"""

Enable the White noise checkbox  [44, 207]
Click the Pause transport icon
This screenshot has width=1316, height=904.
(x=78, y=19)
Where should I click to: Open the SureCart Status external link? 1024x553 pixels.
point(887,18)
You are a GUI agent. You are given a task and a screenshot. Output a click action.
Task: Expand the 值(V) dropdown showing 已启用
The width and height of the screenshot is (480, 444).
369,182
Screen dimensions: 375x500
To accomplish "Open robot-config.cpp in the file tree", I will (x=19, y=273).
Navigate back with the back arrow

"""
"""

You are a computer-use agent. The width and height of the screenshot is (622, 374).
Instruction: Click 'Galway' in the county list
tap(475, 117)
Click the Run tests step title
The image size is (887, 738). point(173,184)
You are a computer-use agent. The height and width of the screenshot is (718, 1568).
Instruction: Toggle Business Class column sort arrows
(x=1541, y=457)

"""

- TASK DIRECTIONS
Format as a numbered list the lines starting with the line containing "Click the Run tests step title" and going on through the line containing "(x=1541, y=457)", omitting blank lines.

- RESPONSE TO THIS TASK
1. Click the Run tests step title
2. The image size is (887, 738). point(173,184)
3. You are a computer-use agent. The height and width of the screenshot is (718, 1568).
4. Instruction: Toggle Business Class column sort arrows
5. (x=1541, y=457)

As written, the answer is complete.